Editorial: No surprise: State gets bad grades for infrastructure
BY World's Editorials Writers
Friday, February 22, 2013
2/22/13 at 6:57 AM
It will come as no shock to most Oklahomans that the state's infrastructure is well below par. Any dramatic improvement is unlikely.
The Oklahoma division of the American Society of Civil Engineers issued the 2013 Report Card for Oklahoma's Infrastructure, and the grades were not good.
Eight categories were graded: aviation, roads, bridges, dams, levees, rail, transit and water/wastewater. In six of the eight - bridges, roads, dams, levees, transit and water - the state received a D. The good news is that the state received a B for its rail system and a C-plus for aviation.
The grades on roads and bridges come as no surprise to anyone who drives the state's roads and highways. Tulsa has committed a great deal of money to bring its city streets up to standard. Still, there is much work left to do.
The state has put some money into the repair of bridges, but it will take time and more money to fix that problem sufficiently.
Fortunately for Tulsa, the work on Interstate 44, long overdue, is nearing completion. What, however, does the future hold for further work, considering the mood in Congress for such funding?
Oklahoma is not alone, of course. The entire nation faces an infrastructure crisis. Repairing the nation's infrastructure ought to be high on the country's list of things to do. It means jobs. Such work is not minimum-wage work; it would put money into the pockets of thousands of Americans who, in turn, would buy homes and cars.
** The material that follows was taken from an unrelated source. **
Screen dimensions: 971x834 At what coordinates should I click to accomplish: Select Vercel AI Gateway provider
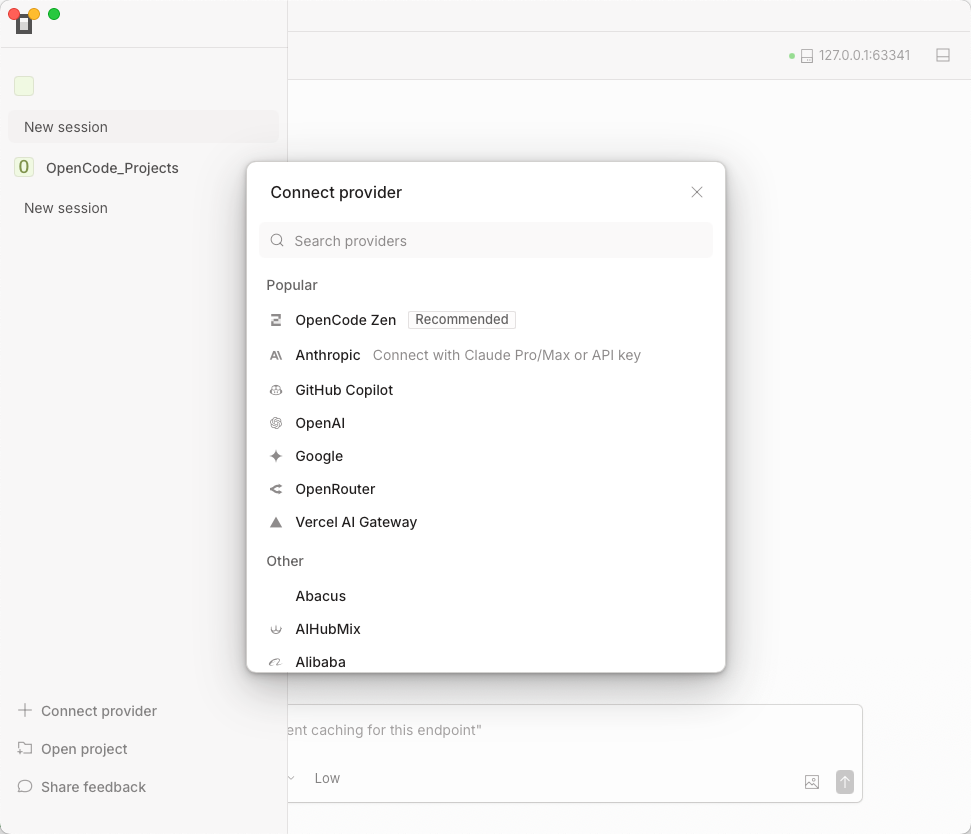click(x=356, y=522)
Some members of Congress continue to consider such work as "pork" and refuse to budge. The looming sequester, if it goes into effect, will all but stop work on the country's infrastructure.
Oklahoma wants to attract new business. The governor says it can do that by cutting taxes. But companies don't locate to states whose roads and bridges are falling apart, and it takes money - taxes - to repair that infrastructure.
If we don't fix up our own house, no one will want to move into the neighborhood.